株式会社アルフレックス

(株)アルフレックス(資本金40億8000万円、京都市中京区柳馬場通御池下る柳八幡町65、代表近藤憲和氏)は、12月5日に京都地裁より破産手続き開始決定を受けた。

破産管財人は木村圭二郎弁護士(大阪府大阪市中央区北浜3-7-12、共栄法律事務所、電話06-6222-5755)。財産状況報告集会期日は2017年4月26日午後3時。

当社は、2000年(平成12年)3月に設立。業転物のガソリン(石油元売りによって過剰に生産されたガソリン)を石油関連商社から安価で仕入れ、一般顧客に低価格で販売するビジネスモデルで、「ベストプライス」の店名で関西を中心に、北海道、中部、北陸、中国、九州などでガソリンスタンドを運営し、2012年3月期には年売上高約135億円を計上していた。
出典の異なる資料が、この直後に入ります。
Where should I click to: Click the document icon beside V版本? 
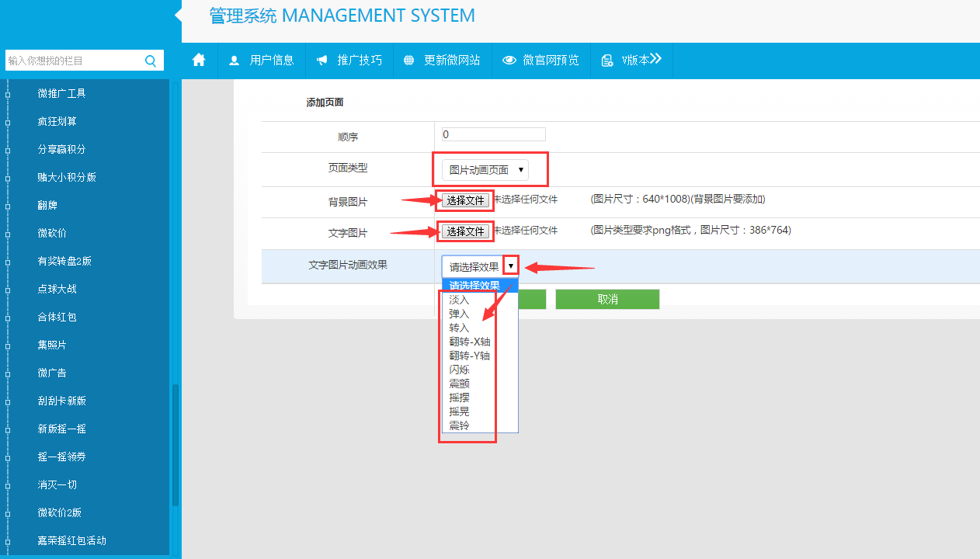pos(607,61)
しかし仕入先との係争を抱えるなど問題も多く、2015年10月には(株)整理回収機構の債権回収を免れるために資産を隠蔽したとして、代表取締役社長の近藤憲和氏および代表取締役西山篤磨氏(2016年5月に代表を辞任)など6名が強制執行妨害の疑いで逮捕される事態が発生(その後、4名は不起訴)。同年11月には(株)整理回収機構が当社に対し、損害賠償を求めていた訴訟で、約40億円の支払いを命じた2審大阪高裁判決が確定していた。その後も2016年7月には西山篤磨氏が強制執行妨害目的財産損壊などの罪に問われ、懲役1年6カ月の実刑判決が下されるなど動向が注目されていた。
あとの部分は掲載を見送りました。